The Haftarah this week is from I Samuel 11.14 through 12.22. There are a number of connections between Moshe and Samuel. The Psalmist noted specifically that when Moshe and Aaron, and Samuel prayed on behalf of the people, the LORD answered (Psalm 99.6). When things deteriorated to the point that discipline and judgment were imminent, the prophet stated, “Even if Moses and Samuel stood before Me, My soul could not be toward this people” (Jeremiah 15.1). By the people’s choice, Moshe became the mediator between the LORD and the people, “You, speak to us, and we will listen, but do not let God speak to us, or we will die” (Exodus 20.19). Samuel was the last mediator and judge before the giving of a king so that Israel would “be like all the other nations” (1Samuel 8.20). One of the last pleas of the people to Samuel was “Pray for your servants to Adonai your God, that we would not die, for we have added to all our sins this evil by asking for ourselves a king” (1 Samuel 12.19). Ya’acov may have had this incident in mind when he wrote,
“You do not have because you do not ask. You ask and do not receive, because you ask with wrong motives … Don’t you know that friendship with the world is enmity with God” (James 4.2-4).

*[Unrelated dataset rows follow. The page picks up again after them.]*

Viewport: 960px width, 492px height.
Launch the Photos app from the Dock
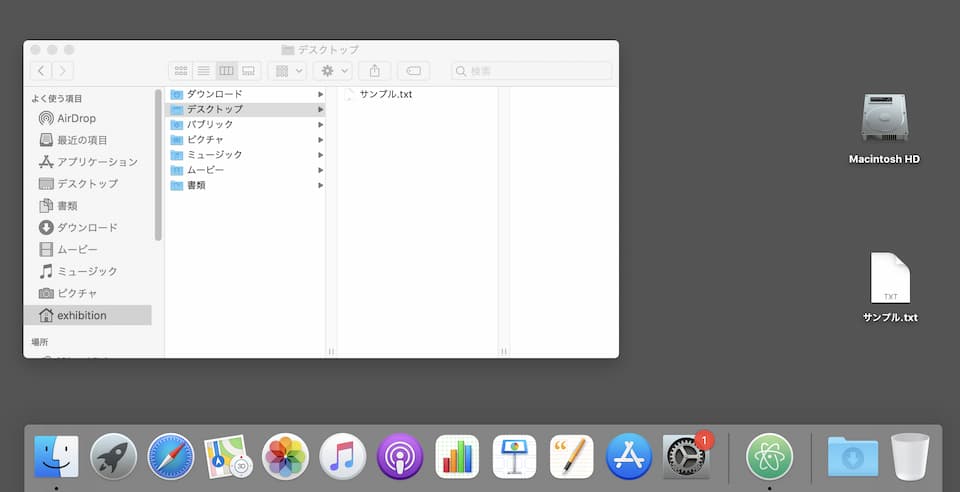point(285,457)
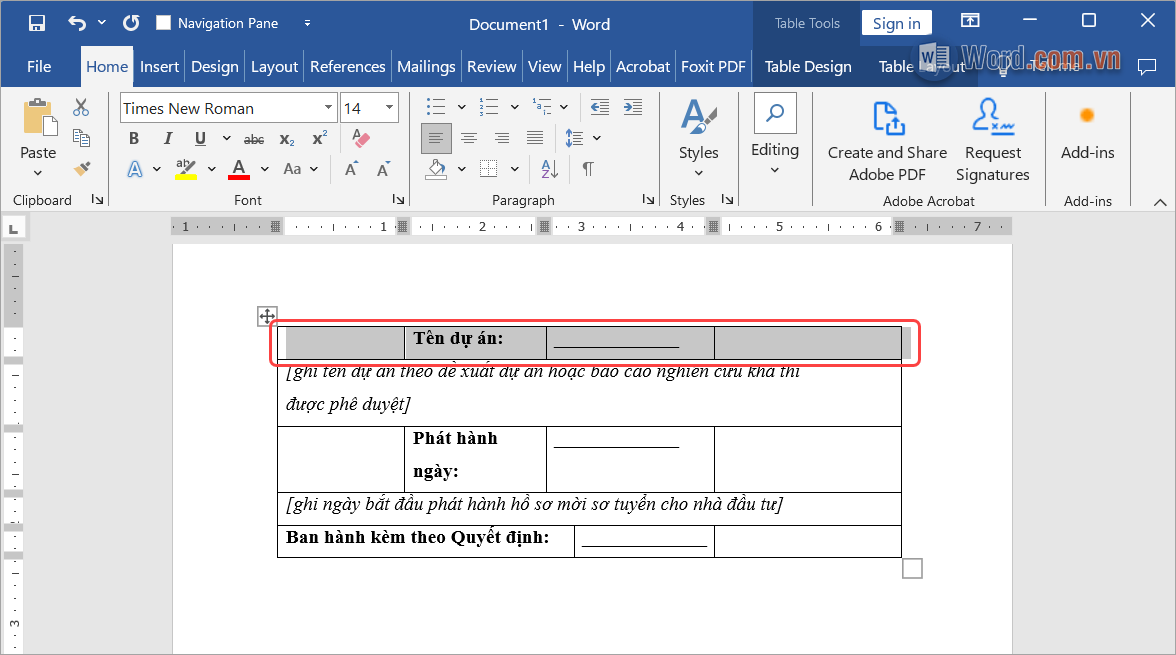Click the Sign in button
Screen dimensions: 1176x655
click(896, 24)
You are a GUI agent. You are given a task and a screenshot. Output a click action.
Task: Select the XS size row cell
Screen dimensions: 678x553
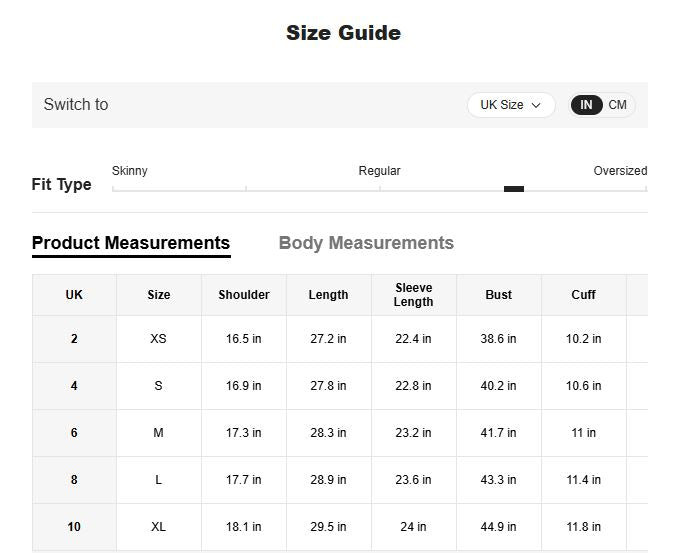pos(158,339)
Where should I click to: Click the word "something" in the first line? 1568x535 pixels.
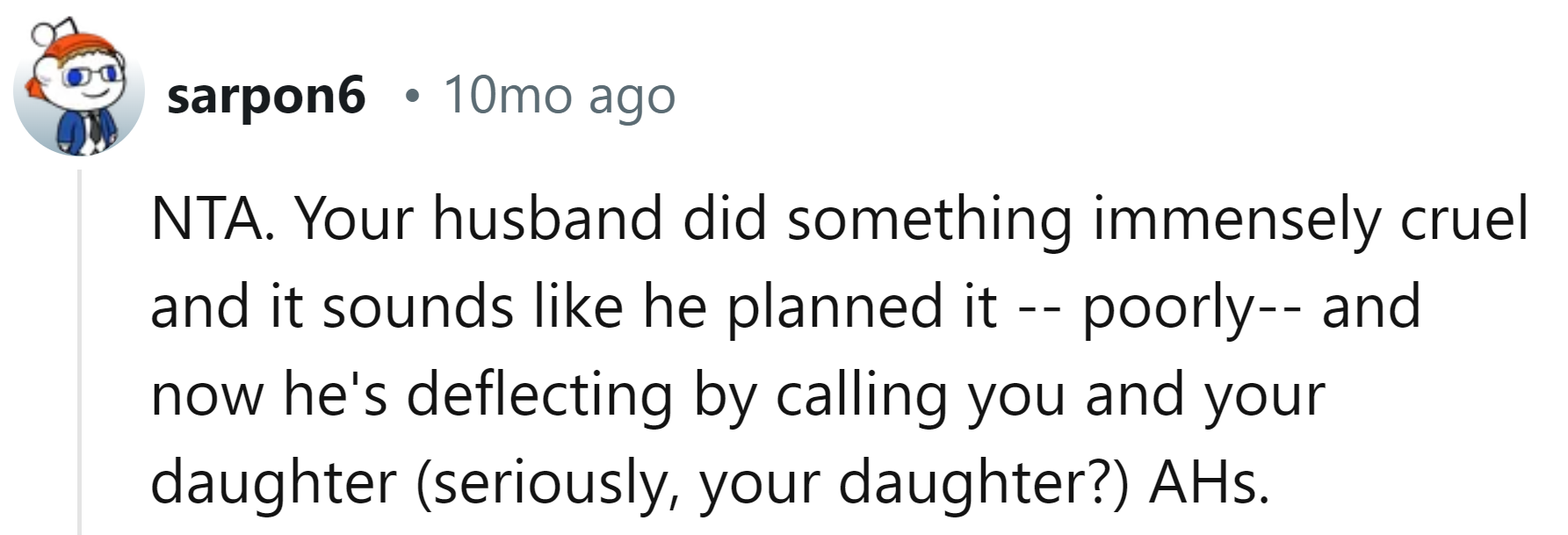click(929, 219)
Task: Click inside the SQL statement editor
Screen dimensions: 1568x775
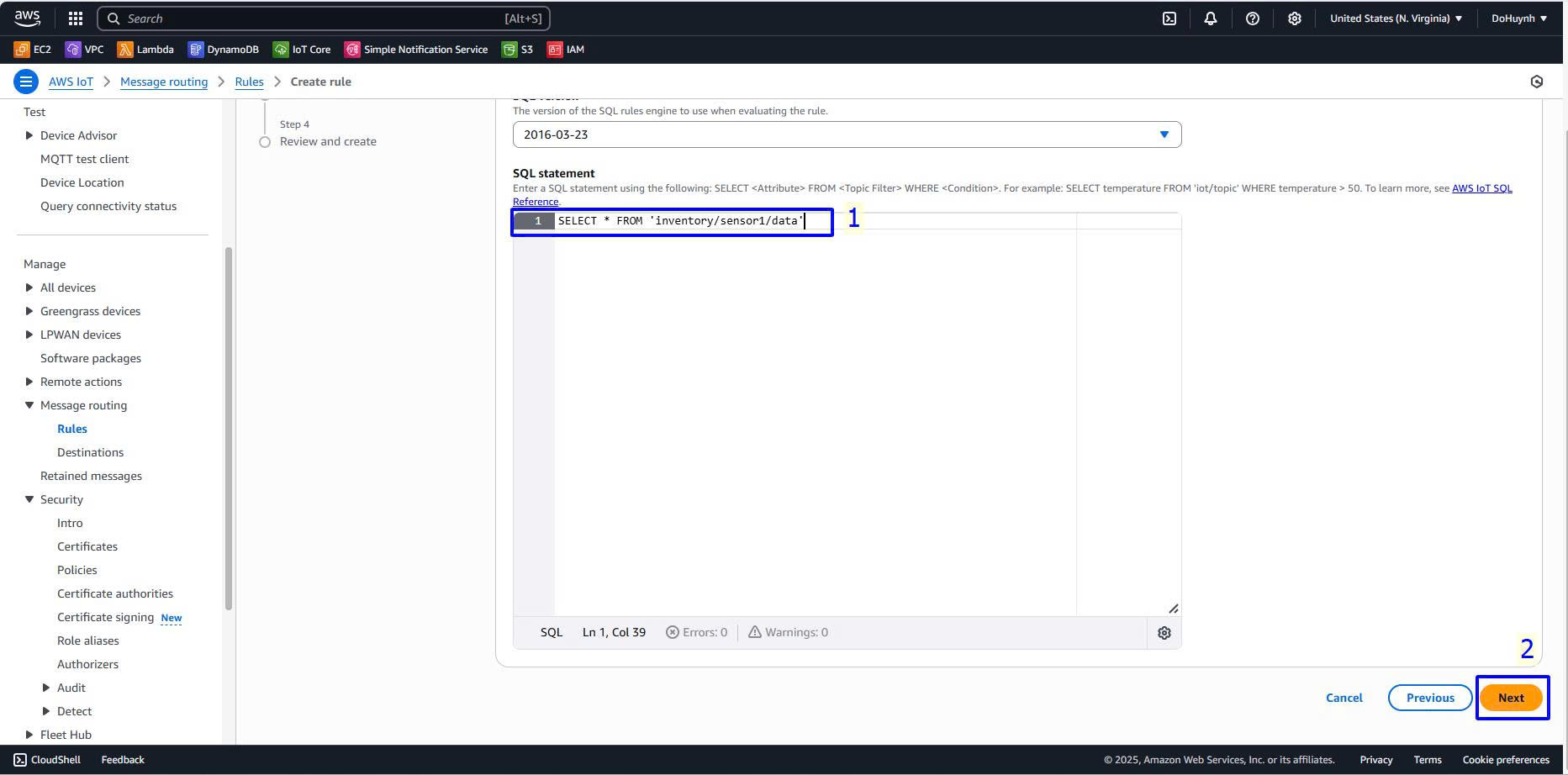Action: pyautogui.click(x=807, y=403)
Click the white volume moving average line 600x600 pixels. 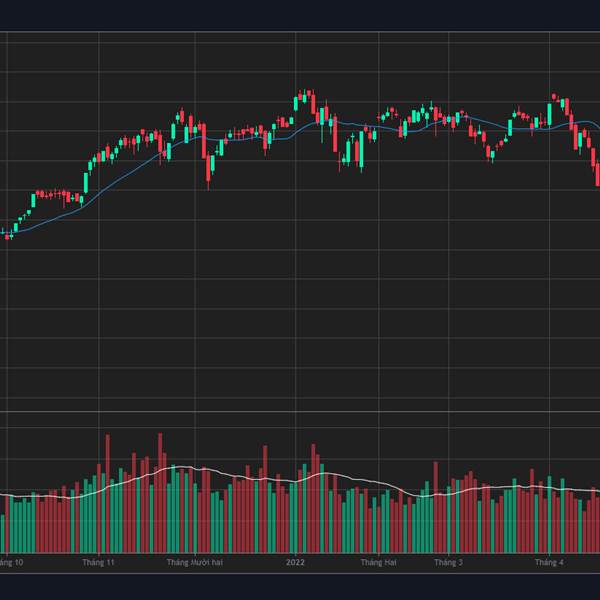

The lesson to be learned here may well be that not only should we guard our hearts (Proverbs 4.23) but we should actively depend more on the Ruach of Adonai to guard and guide not only our prayers but every word that comes from our mouths as well as the attitudes of our hearts. Shaul reminded the believers in Rome,
“In the same way, the Ruach helps in our weakness. For we do not know how to pray as we should, but the Ruach Himself intercedes for us with groans too deep for words. And He who searches the hearts[e] knows the mind of the Ruach, because He intercedes for the kedoshim according to the will of God” (Romans 8.26-27).
Yeshua taught that we should guard not only our prayers but every word that proceeds out of our mouth.
“…from the overflow of the heart the mouth speaks. The good man from his good treasury brings forth good, and the evil man from his evil treasury brings forth evil. But I tell you that on the Day of Judgment, men will give account for every careless word they speak. For by your words you will be justified, and by your words you will be condemned,” (Matthew 12.34-37).
While Ya’acov imparts a negative perspective, “no human being can tame the tongue” (James 3.8), the psalmist encourages us to maintain a proper attitude and right kavanah in relation to the words we speak.
“May the words of my mouth and the meditation of my heart be acceptable before You, Adonai, my Rock and my Redeemer” (Psalm 19.15).